There was also an attempt to have it re-erected at Heensåsen in the same parish as an annex church. Knut Nordsveen, a local farmer, offered to donate the building site to the community, but his offer was rejected. Disappointed by the rebuff, he later sold his farm and emigrated to America. In 1932, a monument was erected in memory of him.
While traveling in Norway in 1839, Dahl again visited Vang. He found the stave church still standing, beside a newly built larger log-built church seating 230 parishioners. Demolition of the old one was imminent. Dahl was more than ever convinced that the stave church must be preserved as a cultural monument. He proposed without success to have it re-erected as a Royal Chapel in Christiania, or as a museum church adjacent to the medieval Haakon's Hall in Bergen. Count Herman Wedel Jarlsberg announced his willingness to place it in his park at Bogstad manor near Christiania, but he died before the plan could be carried out.
Dahl saw no other way than to buy the church himself. He asked the vicar of Vang to bid on his behalf at the public auction held in January 1841. Dahl won the bid at 86 speciedaler, 1 ort and 7 skilling, on the condition that the site was cleared by the end of the year. Accused of being a speculant, Dahl defended himself by stating that his only intention was to rescue the church, and that he had no intention of making money from the deal.
The solution came from Crown Prince, later King Frederick William IV of Prussia, whom Dahl knew personally. After the exchange of several letters, he persuaded the prince to take over responsibility for the Vang Stave Church and cover the costs of re-erecting it in Potsdam.

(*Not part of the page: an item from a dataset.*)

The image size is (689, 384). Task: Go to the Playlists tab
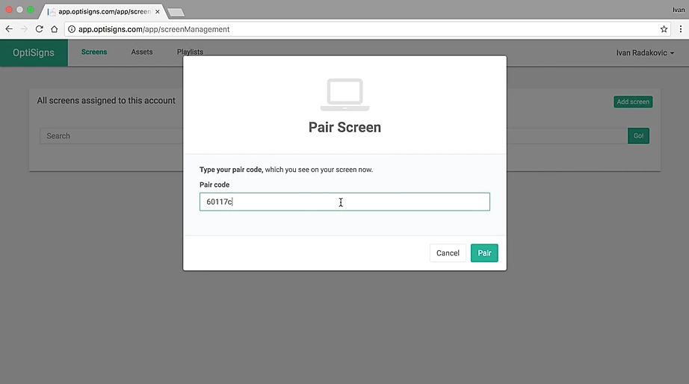[x=190, y=52]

The task of surveying the church, marking the materials, supervising the dismantling and preparing for the transportation was entrusted to the young German architect Franz Wilhelm Schiertz, who had helped Dahl to make the plates for his book on the stave churches, and who was probably also known to the Crown Prince. Schiertz did pioneering work in documentation and planning for an enterprise without precedent. His drawings and inventories are now priceless sources of knowledge about the original appearance of the stave church. All pieces were marked and packed for transportation during the summer. In September they were delivered at the harbour of Lærdalsøyri at the head of the Sognefjord, where they were loaded on board the Haabet, bound for Stettin. Upon arrival in Stettin after two months at sea, the materials were transferred onto a barge for the last leg of the journey to Berlin, where they were stored during the winter in the courtyard of the Altes Museum.

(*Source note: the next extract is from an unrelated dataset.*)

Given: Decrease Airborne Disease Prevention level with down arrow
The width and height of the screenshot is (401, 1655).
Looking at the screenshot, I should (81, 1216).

The original plan had been to re-erect the church on the Pfaueninsel (Peacock Island) near Potsdam. But in the meantime, this plan was discarded in favour of a site at the remote village of Brückenberg near Krummhübel in the Riesengebirge (Giant Mountains), now the Karkonosze mountains, in the province of Silesia. The idea probably came from countess Friederike von Reden of Buchwald, now Bukowiec, whose memorial stands beside the church. Count Christian Leopold von Schaffgotsch of Warmbrunn, now Cieplice, donated the site.

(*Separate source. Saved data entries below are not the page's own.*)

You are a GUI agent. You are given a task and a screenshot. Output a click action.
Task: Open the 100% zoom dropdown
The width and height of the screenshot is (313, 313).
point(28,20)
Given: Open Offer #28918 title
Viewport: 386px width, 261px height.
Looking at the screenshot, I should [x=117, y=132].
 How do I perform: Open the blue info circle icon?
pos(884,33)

In the spring of 1842 the materials were again taken by river barge up the Oder to the foothills, and from there by wagon to the mountain village of Krummhübel. The new site for the church is 885 metres (2,904 ft) above sea level in Brückenberg, about halfway between Krummhübel and the peak of the Mount Schneekoppe.
The foundation stone was laid on 2 August 1842 in the presence of King Friedrich Wilhelm himself. It was a demanding task for carpenters who had never seen the church, nor any stave church, to rebuild it correctly. In spite of excellent drawings, most of the materials were discarded. Only the main construction, consisting of sills, posts and wall plates, were made use of, in addition to the carved doorframes. All of the external gallery was built with new materials, and every wall plank was replaced.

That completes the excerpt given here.